Case study: Secure a retail semantic-search workload on Azure SQL

Estimated Time: 20 minutes

A retail company wants to add semantic product search to its catalog. The catalog has 8 million SKUs. The initial embedding plan is 1,536 dimensions at single precision, refreshed nightly by an elastic job. Application traffic queries those embeddings during search.

Get these decisions wrong and the consequences are real: a leaked API key or an over-permissioned account is exactly the kind of gap that turns an AI feature into a data breach, and an undersized tier means an emergency migration weeks after go-live. This is why the pre-production design is a shared DBA responsibility with developers, not an afterthought.

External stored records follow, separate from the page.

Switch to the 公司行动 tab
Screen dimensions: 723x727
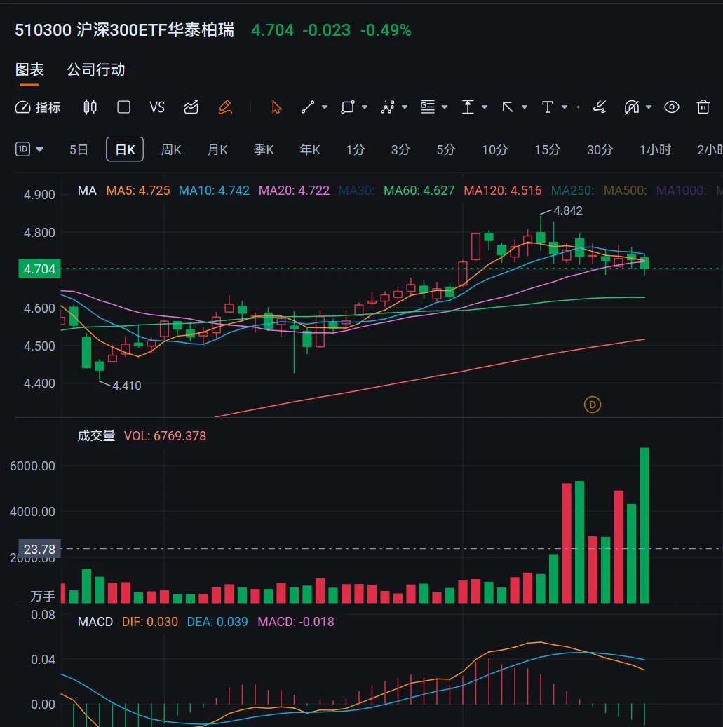click(x=96, y=70)
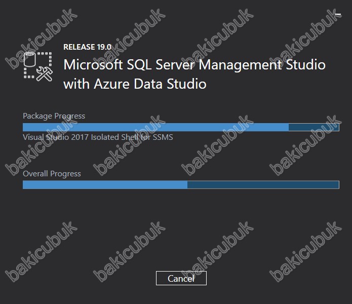The height and width of the screenshot is (304, 352).
Task: Click the crossed wrench and hammer icon
Action: point(45,74)
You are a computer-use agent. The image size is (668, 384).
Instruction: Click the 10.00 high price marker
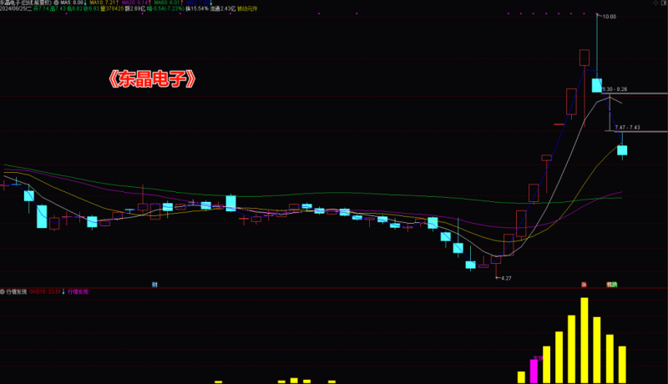coord(610,17)
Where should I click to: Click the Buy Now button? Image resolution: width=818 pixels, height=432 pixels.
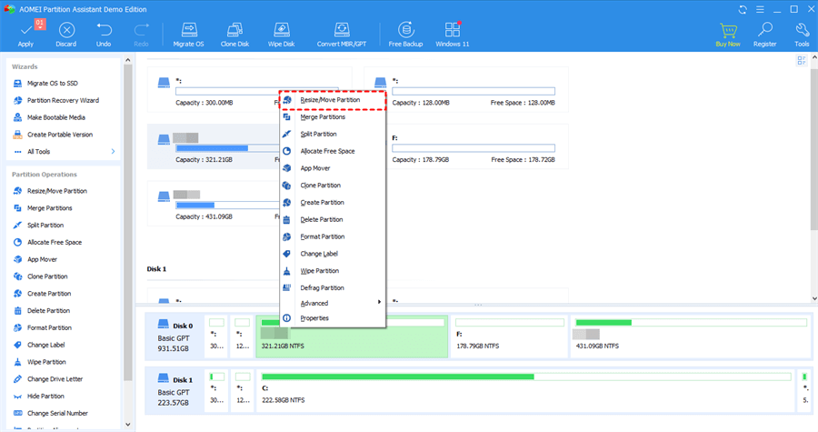[x=727, y=33]
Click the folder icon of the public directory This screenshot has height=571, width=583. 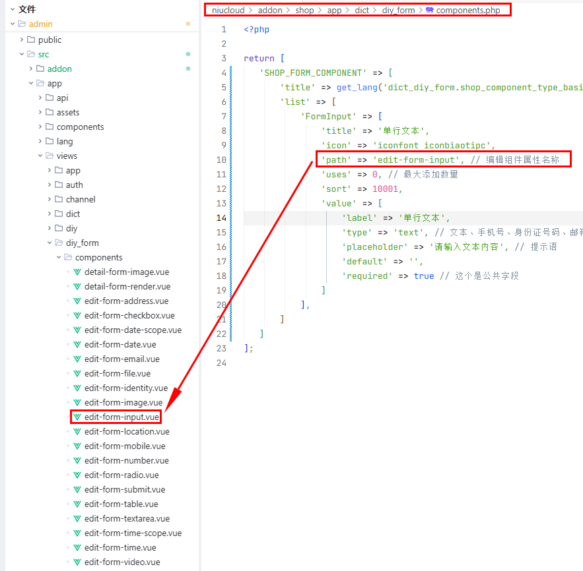click(31, 40)
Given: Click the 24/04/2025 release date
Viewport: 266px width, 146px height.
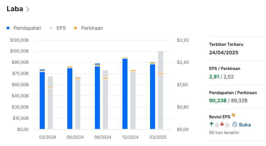Looking at the screenshot, I should (x=224, y=53).
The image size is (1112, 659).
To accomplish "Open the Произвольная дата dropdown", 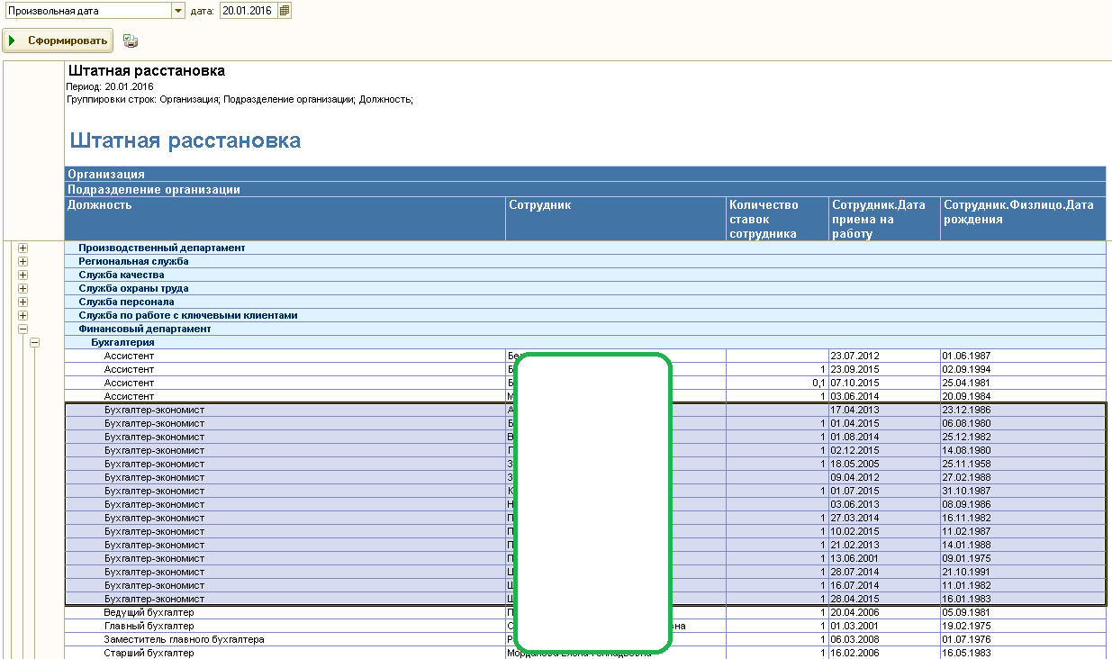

In this exercise, you work through the five pre-production decisions every DBA owns for a workload like this. It’s a design walkthrough, not a hands-on deployment: you reason about each decision and review the reference code it produces, but you don’t run anything and don’t need an Azure subscription. Adapt the placeholder names (sql-retail-prod, <openai-resource>, and so on) when you apply the pattern to a real workload.

The five decisions are: size the vector workload, authenticate with a managed identity, define the external model objects, apply least-privilege roles, and enable audit and Defender. Each section works through one.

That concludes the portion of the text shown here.